**The data:**
[Start of Attachment]
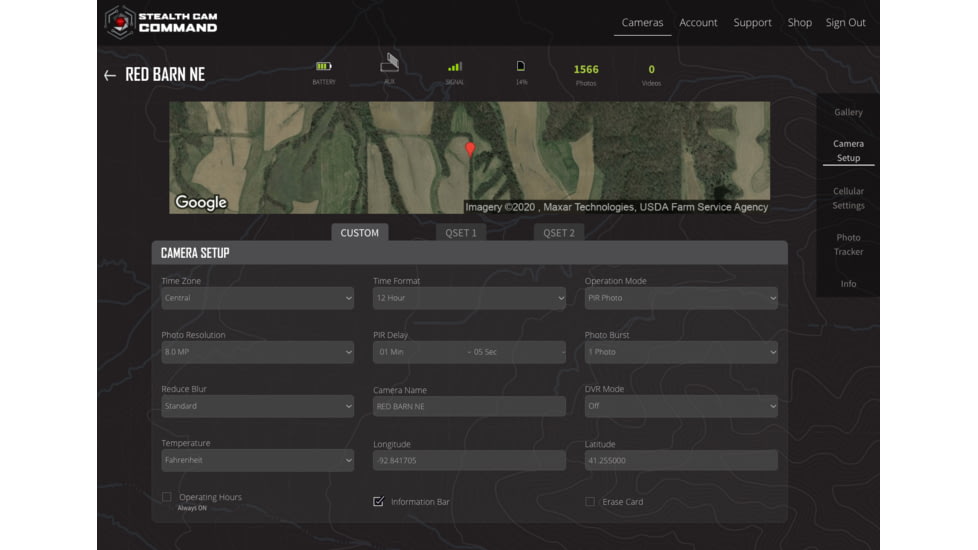Open the Time Zone dropdown
Screen dimensions: 978x550
(257, 298)
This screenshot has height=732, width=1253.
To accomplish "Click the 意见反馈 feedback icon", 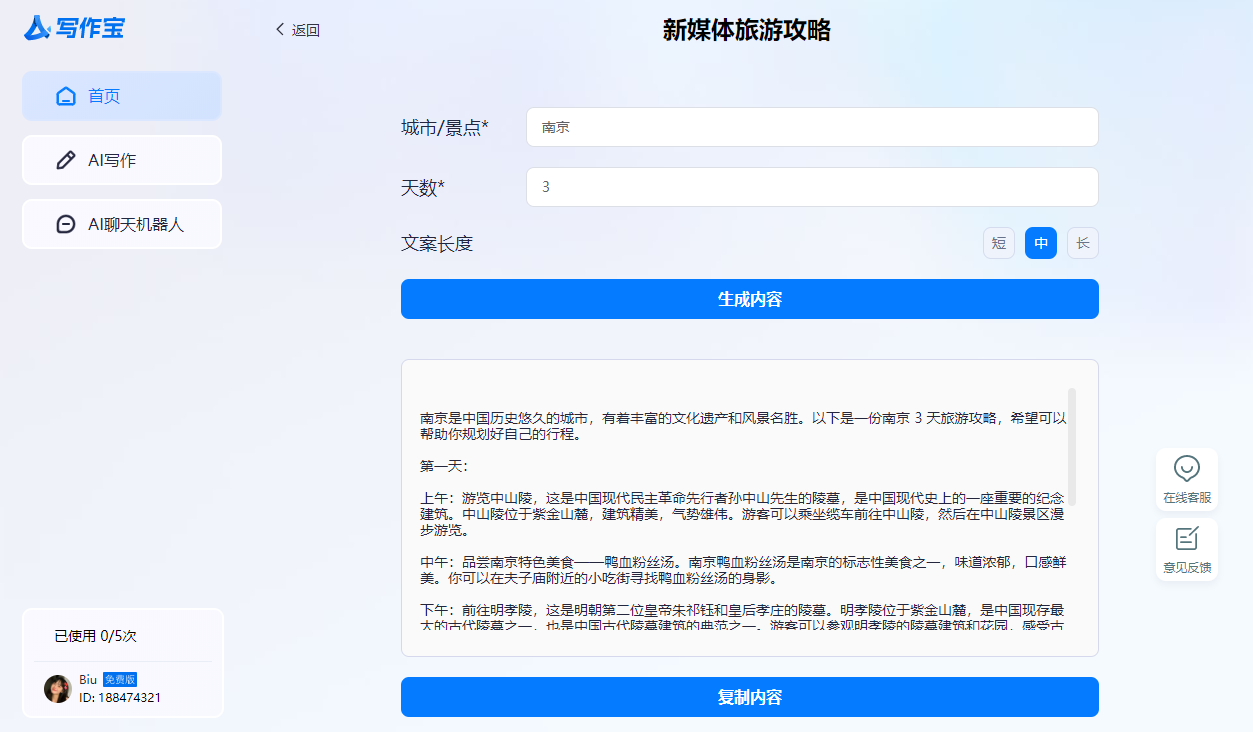I will click(1186, 540).
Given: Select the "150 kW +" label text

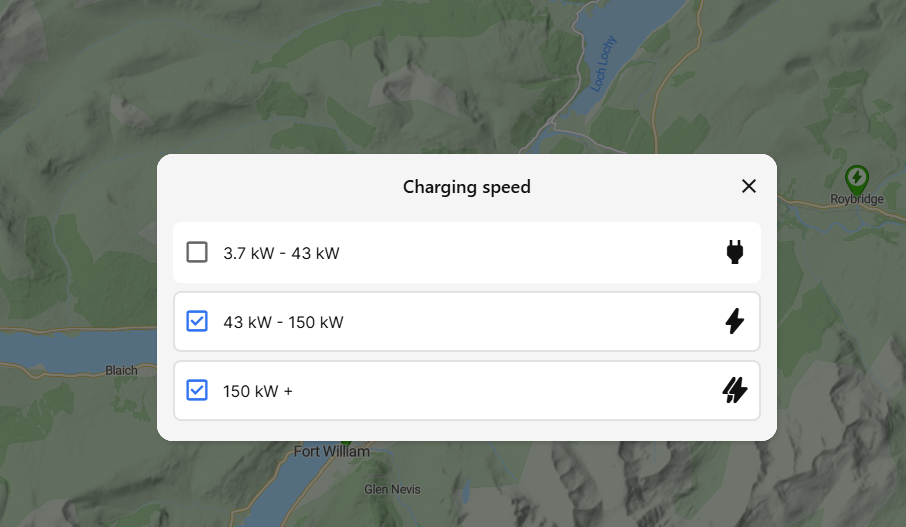Looking at the screenshot, I should click(258, 391).
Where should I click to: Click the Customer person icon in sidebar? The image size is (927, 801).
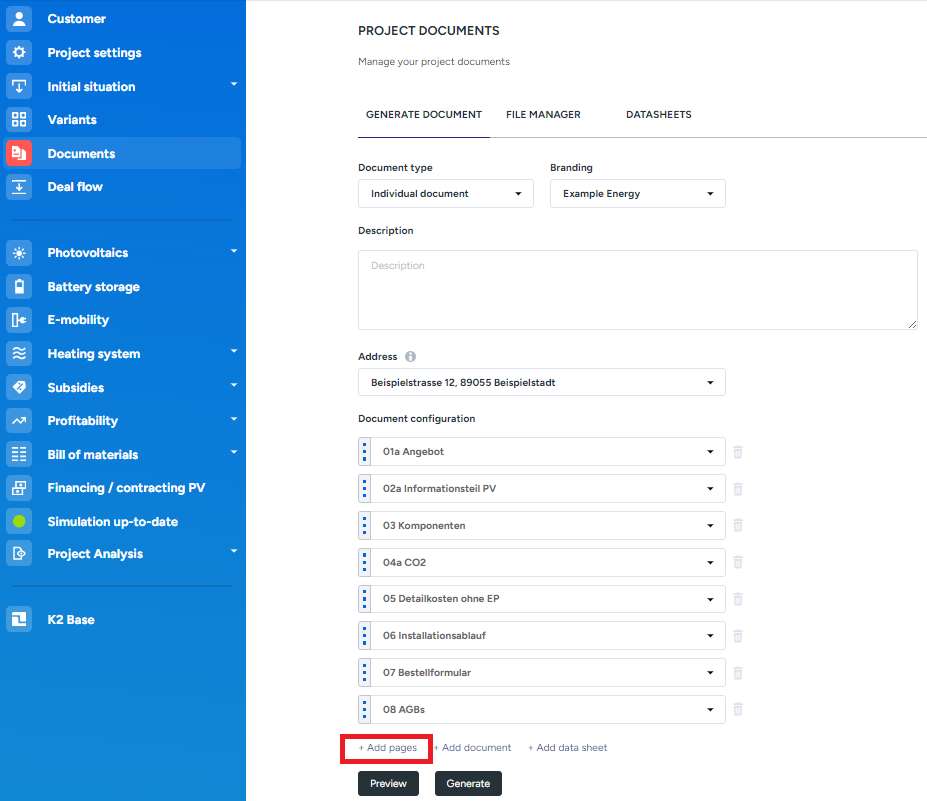pyautogui.click(x=19, y=19)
[End of Attachment]
**Task directions:** Word for word, retype the lines from the one that contains "Given: Select the" through the final line of the data, both ends included, excluding pictures.

**Result:**
Given: Select the "150 kW +" label text

Looking at the screenshot, I should click(258, 391).
Where should I click to: Click the Customer person icon in sidebar? The image size is (927, 801).
pyautogui.click(x=19, y=19)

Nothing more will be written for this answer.